Spokane’s Veterans Affairs Medical Center will be renamed for a pair of local heroes, both houses of Congress decided Thursday.
The northwest Spokane facility will become the Mann-Grandstaff Department of Veterans Affairs Medical Center in honor of Pfc. Joe E. Mann and Platoon Sgt. Bruce Grandstaff, soldiers who won the Medal of Honor in two different wars.
Mann was a member of the 101st Airborne in World War II who was wounded four times while destroying an enemy artillery position near Best, in the Netherlands. Later that night, with both arms bandaged to his body, he volunteered for sentry duty. When the Germans attacked and a grenade was thrown, he threw himself on the grenade to save other members of his unit.
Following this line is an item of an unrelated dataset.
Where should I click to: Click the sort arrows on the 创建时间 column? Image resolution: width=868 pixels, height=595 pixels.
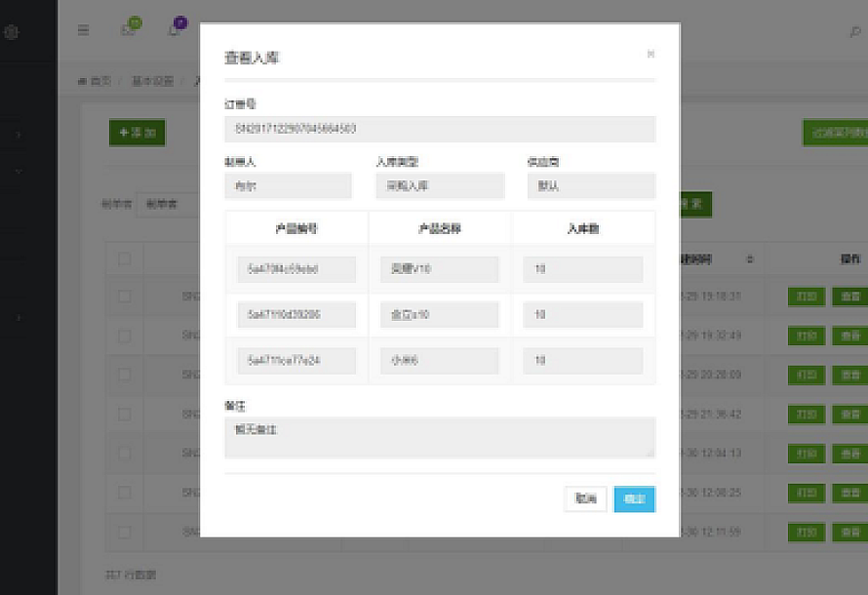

Grandstaff was a member of the 4th Infantry Division in Vietnam who was leading a reconnaissance mission that was ambushed near the Cambodian border. He crawled through enemy fire to rescue his men, and crawled outside the safe position to mark the location with smoke grenades for aerial support. He continued to fight until mortally wounded, then called in an artillery barrage to knock out enemy forces.
With time running out in this Congress, Thursday morning the Senate passed legislation sponsored by Democrat Patty Murray to rename the center. An identical bill sponsored by Republican Cathy McMorris Rodgers passed the House later in the afternoon.
Mann was a native of Reardan, Wash., and Grandstaff was born in Spokane. Renaming the center was a way to pay homage to two Eastern Washington residents who paid the ultimate price in service to their country, the two sponsors said.